The Humana angle on Art Cabenuva LA
## Why Humana Denied Cabenuva (Long-Acting) as Not FDA-Approved
A "not FDA-approved" denial for Cabenuva is factually incorrect as a matter of regulatory record: Cabenuva (cabotegravir + rilpivirine) received FDA approval for the treatment of HIV-1 in adults. This type of denial typically arises from a data-entry error, a stale formulary database, or a reviewer applying an outdated policy that predates the approval. It is one of the clearest-cut denial types to reverse on appeal.
This denial is distinct from an "experimental" denial. An experimental denial argues the evidence is insufficient; a not-FDA-approved denial asserts a factual claim about regulatory status that can be directly rebutted with the FDA's own published records. The denial letter is required to specify the basis for the determination. Request the complete file so you can see exactly what the reviewer relied on.
## Your Federal Appeal Rights
- Internal appeal: Under ACA §2719 and ERISA §503, you are entitled to a full-and-fair internal review. The clinical reviewer on appeal must be different from the original reviewer and must consider the evidence you submit, including FDA documentation.

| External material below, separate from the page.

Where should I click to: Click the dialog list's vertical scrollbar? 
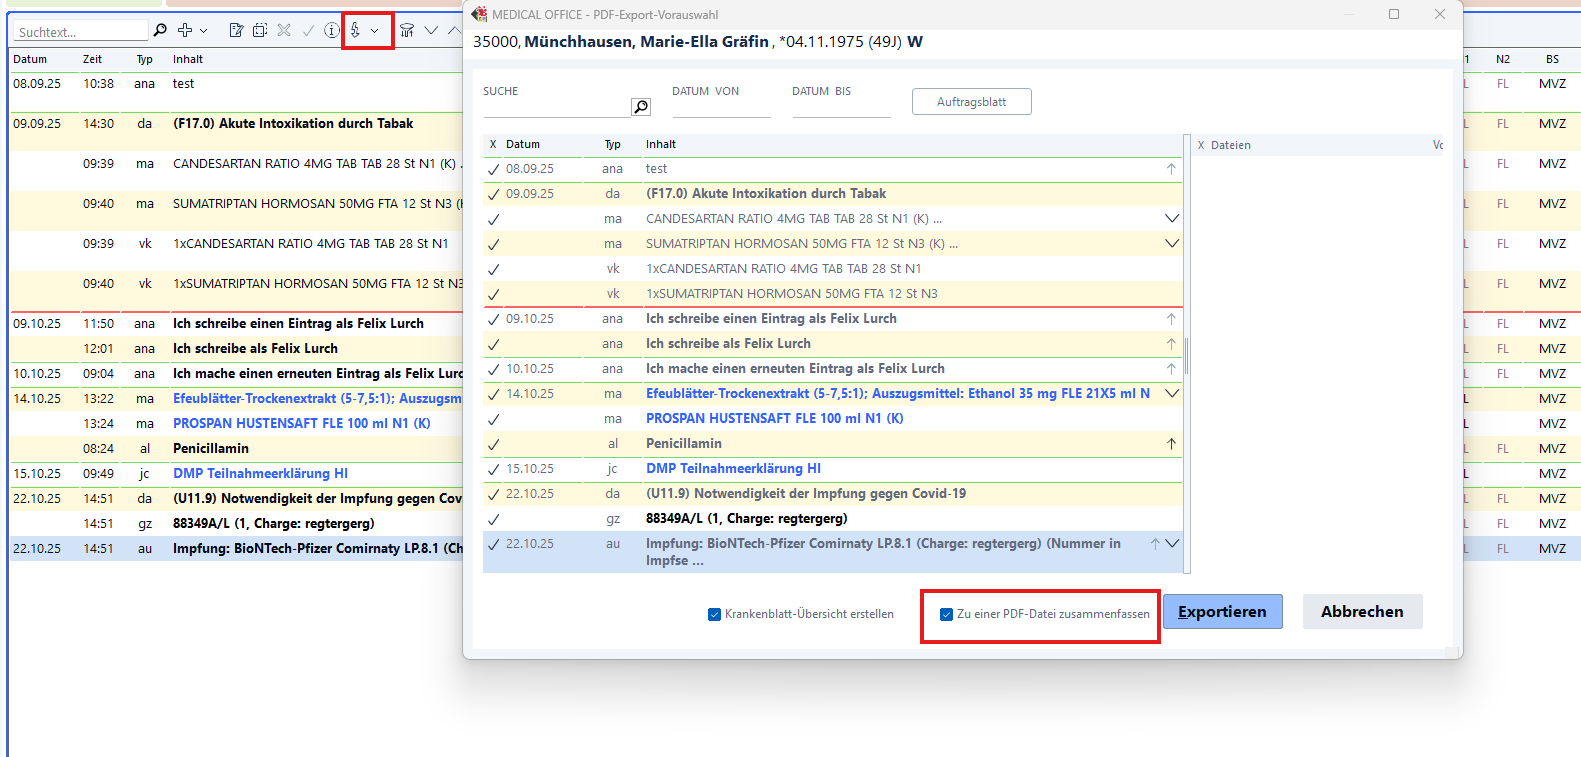(1187, 354)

- External review: After an adverse internal outcome — or if the plan fails to decide within the required timeframe — you may request independent external review. Federal law provides approximately four months from the original denial to file; check your plan documents for the exact window. An IRO, not Humana, makes the binding final decision.
- Expedited review: If delay would jeopardize your health, request expedited external review; turnaround is typically 72 hours.
## What to Gather
1. FDA approval documentation: The FDA drug-approval letter and current prescribing information (label) for Cabenuva. These are publicly available from the FDA's website and constitute direct rebuttal of the denial's factual premise. 2. Prescriber letter: A brief letter from your HIV specialist noting that Cabenuva carries FDA approval for HIV-1 treatment in adults and that the denial's factual basis is incorrect. 3. Your denial letter and complete claim file: Request the full administrative record from Humana so you can identify which policy or database version was applied. 4. Current Humana coverage policy: Obtain the most current version of Humana's policy for HIV antiretroviral therapy; if the policy itself predates FDA approval, that supports your appeal.

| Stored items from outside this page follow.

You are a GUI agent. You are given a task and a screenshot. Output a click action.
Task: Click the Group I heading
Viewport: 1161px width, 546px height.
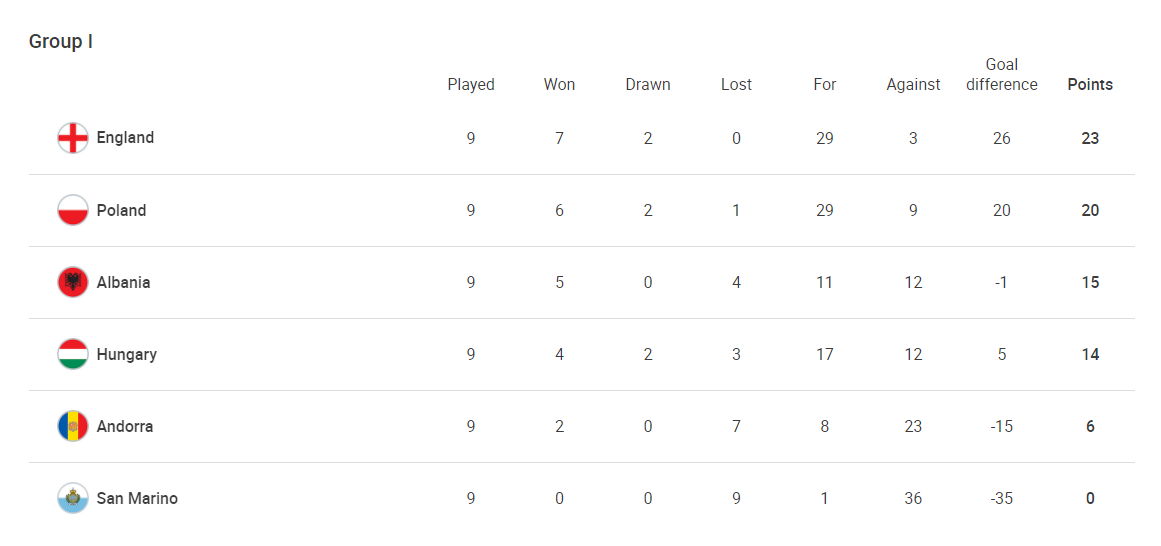point(61,42)
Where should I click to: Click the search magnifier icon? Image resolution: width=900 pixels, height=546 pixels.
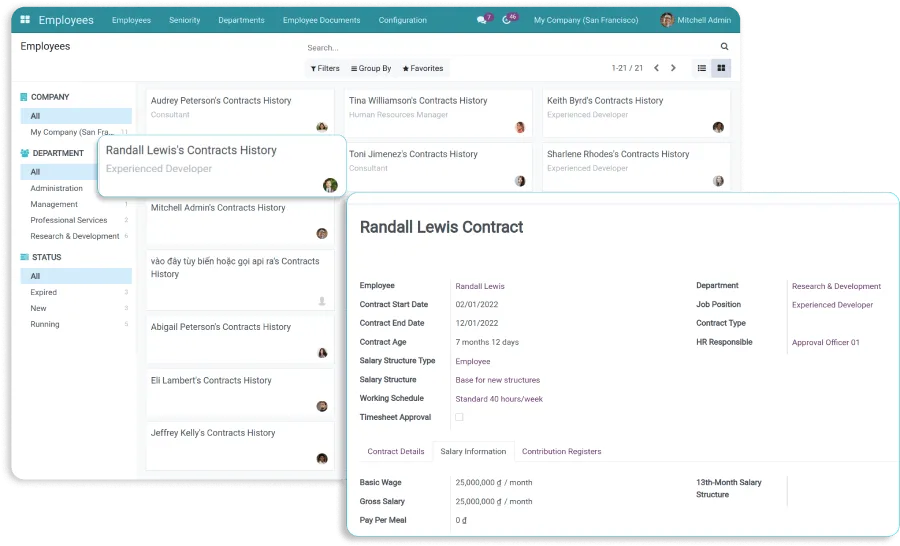[x=724, y=47]
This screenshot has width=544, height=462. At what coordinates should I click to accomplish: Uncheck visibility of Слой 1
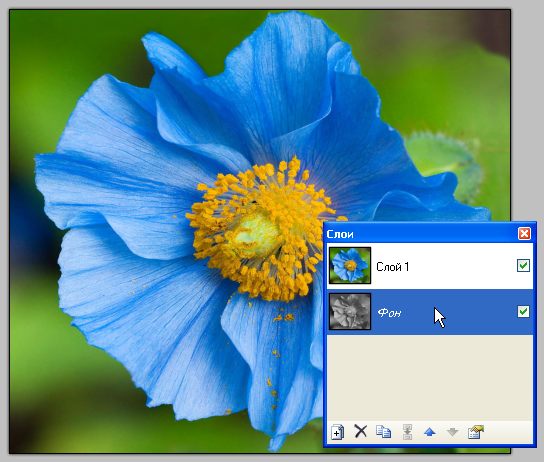tap(523, 266)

## Criteria-Mapping Structure
In your appeal letter, attach the FDA approval documentation as Exhibit A and the current prescribing label as Exhibit B. In the body of the letter, quote the denial's specific basis verbatim, then directly rebut it with the FDA document reference. Keep the letter short and factual: this appeal succeeds by demonstrating a factual error, not by extensive clinical argument. If the internal appeal fails despite this evidence, external review is particularly likely to succeed because independent reviewers apply an objective standard and the FDA record is unambiguous.
Next steps
- Find the date on the denial letter — your appeal window starts there.
- Read your plan's Summary of Benefits and Coverage (SBC) for the specific deadlines.
- Request the insurer's claim file in writing — they must provide it.
- Submit your appeal in writing with new clinical evidence and a physician statement.